• **Trecho da fonte**:
Guerra civil sem motivo ou propósito
Pedro J.
Bondaczuk
O Líbano está vivendo uma situação humilhante e muito
incômoda, no mais recente episódio da sua guerra civil, de quase dez anos de
duração, cujos estragos são como se o conflito tivesse séculos. Enquanto tropas
estrangeiras, as de Israel, começam a deixar o país (não sem antes trocar tiros
e hostilizar muçulmanos libaneses) no Sul do território que ocupam há dois
anos, outras forças alienígenas, as sírias, aumentam a sua presença no Norte.
Dessa forma, a sua soberania
nacional continua sendo mera ficção, algo tão somente retórico. Os soldados de
Damasco têm como pretexto para o aumento de sua presença na região a garantia
da manutenção de Amin Gemayel na presidência libanesa, ameaçada, desta feita,
pelo seu próprio clã familiar, que constitui o cerne da milícia cristã.
Um seu sobrinho e a própria
cunhada do presidente (esposa de Bachir Gemayel, assassinado em 1982, pouco
após ser eleito) questionam seriamente a liderança do mais jovem dos filhos do
outrora todopoderoso criador da Falange, o falecido Pierre.

• **Ações necessárias**:
a. De acordo com o texto sobre a guerra civil no Líbano, quais tropas estrangeiras começam a deixar o país?
b. Retome o texto sobre a guerra civil no Líbano, dando continuidade a partir da última frase apresentada.

• **Amostra dos dados**:
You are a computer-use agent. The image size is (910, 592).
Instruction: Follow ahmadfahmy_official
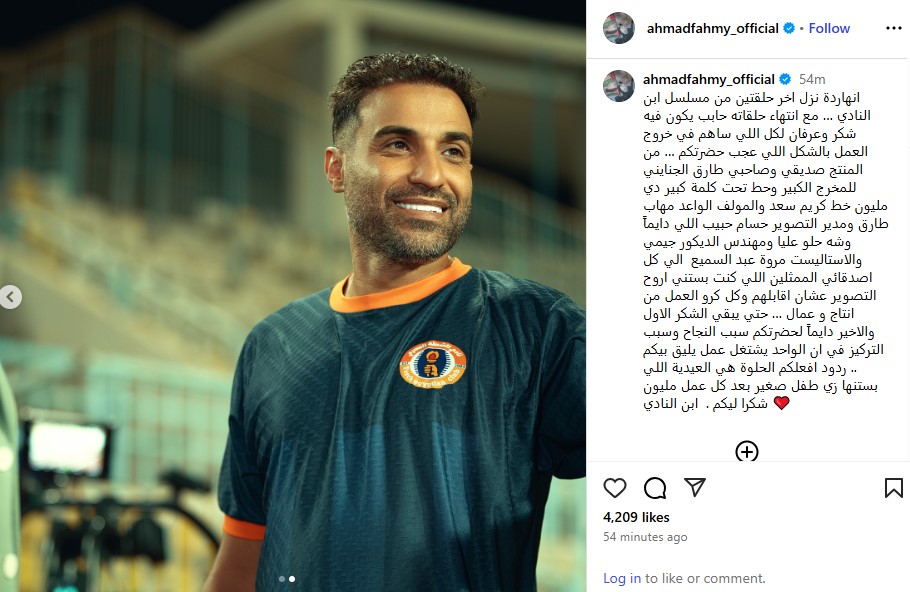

• **Resultados do exercício**:
a. As tropas de Israel.

b.
O irônico, em tudo isso, é o fato
dos sírios, no início da guerra civil considerados os maiores inimigos dos
milicianos cristãos, estarem defendendo com tanto empenho um presidente da
comunidade maronita. É mais uma reviravolta de um conflito que poderia ser
considerado cômico, não fosse a tragédia de ter sido o responsável pela perda
de centenas de milhares de vidas e por prejuízos materiais impossíveis de
dimensionar, tal a sua proporção.
De uma guerra que transformou um
Líbano modelar, cuja convivência entre suas diversas comunidades era mencionada
como exemplo há menos de uma década atrás, num saco de gatos, onde as pessoas
se matam e se hostilizam entre si, sem sequer saberem a razão.
E o que fez o mundo durante o
desenrolar de toda essa tragédia? Assistiu passivamente, quando não colocou
mais lenha nessa fogueira, obtendo lucros incalculáveis com a venda de armas
para que essa luta fratricida atingisse proporções incontroláveis.
O que fez a ONU para que as
partes conflitantes se sentassem ao redor de uma mesa e resolvessem
civilizadamente suas pendências? Enviou meia dúzia de “gatos pingados” ao
Líbano, que jamais justificaram o por quê de suas presenças ali. E as
superpotências, perdidas em suas elucubrações hegemônicas e seus sonhos
megalomaníacos de domínio mundial, o que fizeram?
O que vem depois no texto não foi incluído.